[Stored items]
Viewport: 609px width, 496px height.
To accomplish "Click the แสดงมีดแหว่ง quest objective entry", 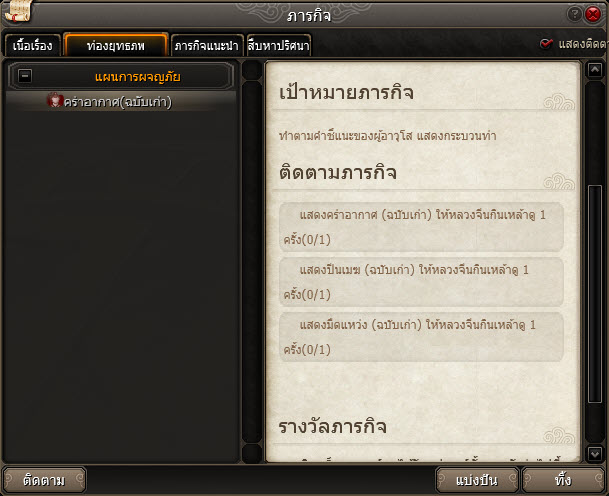I will (x=421, y=337).
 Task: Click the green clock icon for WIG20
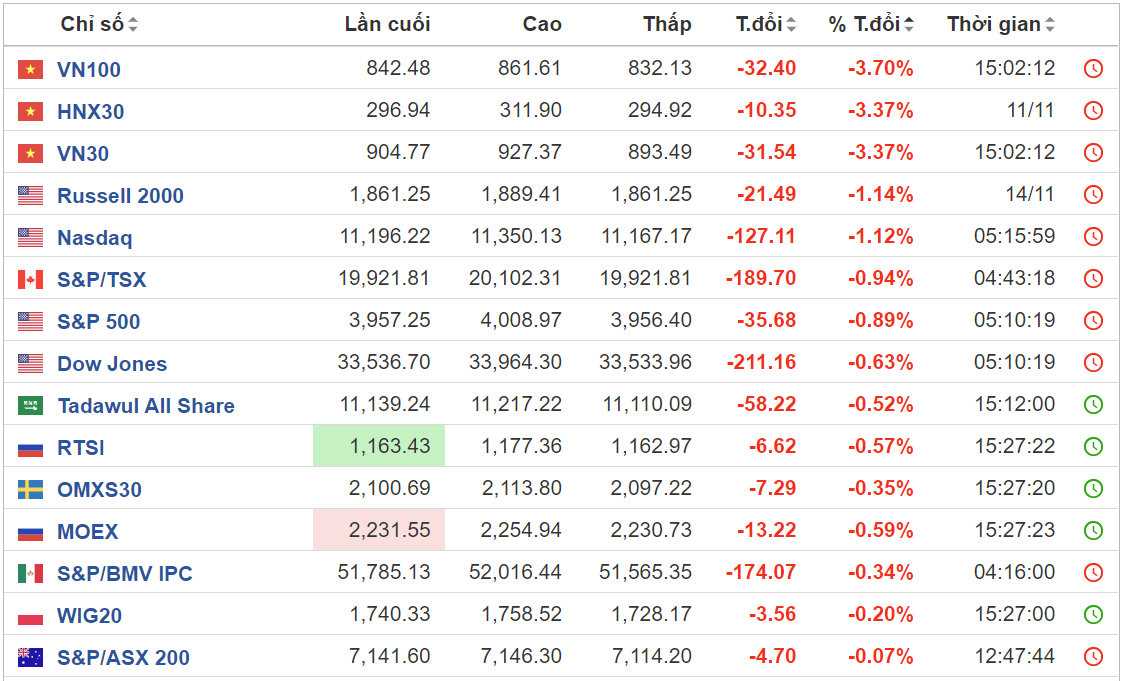(1093, 615)
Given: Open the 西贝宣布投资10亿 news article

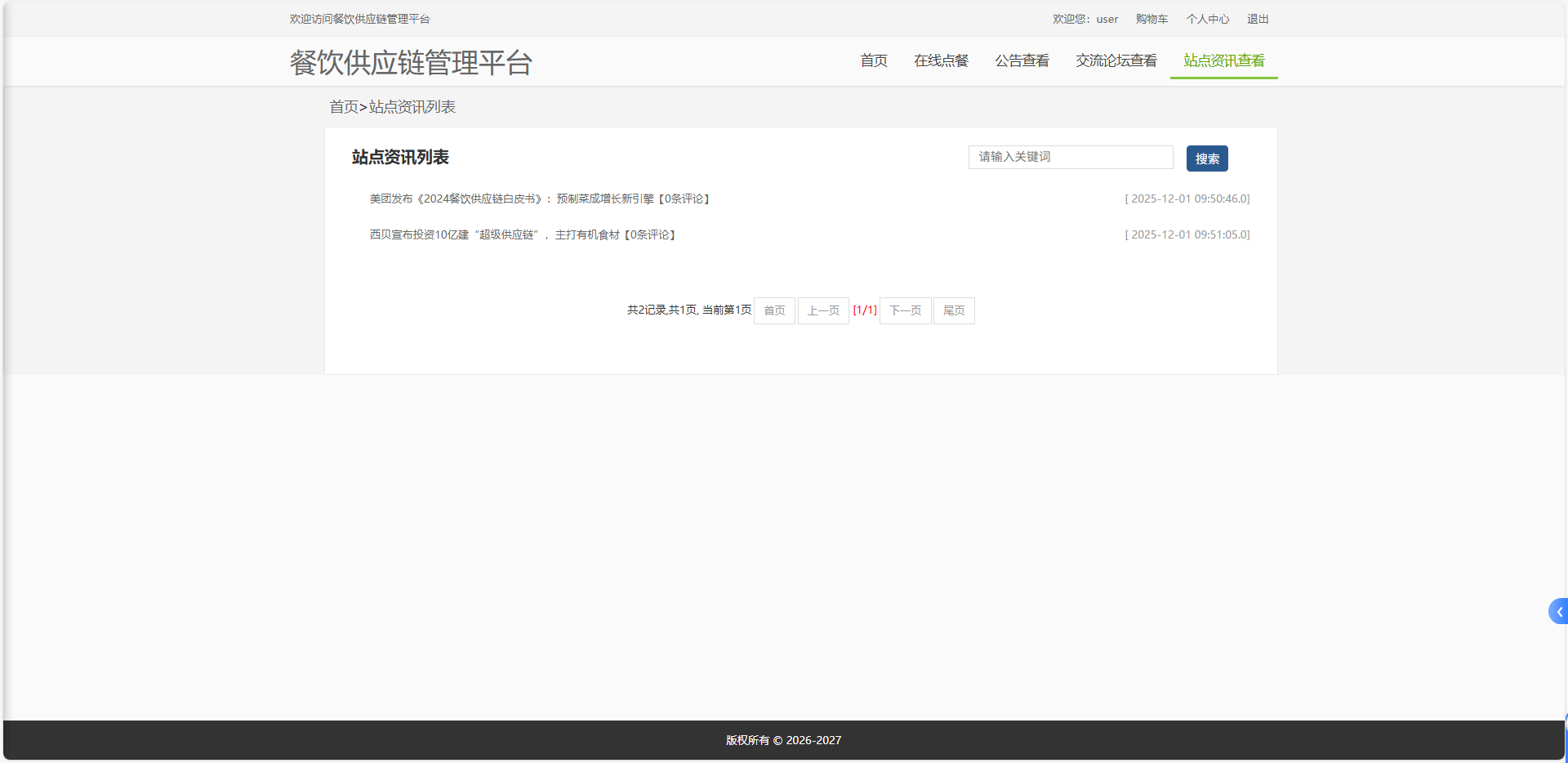Looking at the screenshot, I should (522, 234).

» Task: Starting at the line that contains "Task: Click the green clock icon for WIG20", restate every line through the end of the records exactly as written, but leave the pictures out.

» Answer box:
 Task: Click the green clock icon for WIG20
(1093, 615)
Given: Open the 西贝宣布投资10亿 news article

Looking at the screenshot, I should (522, 234).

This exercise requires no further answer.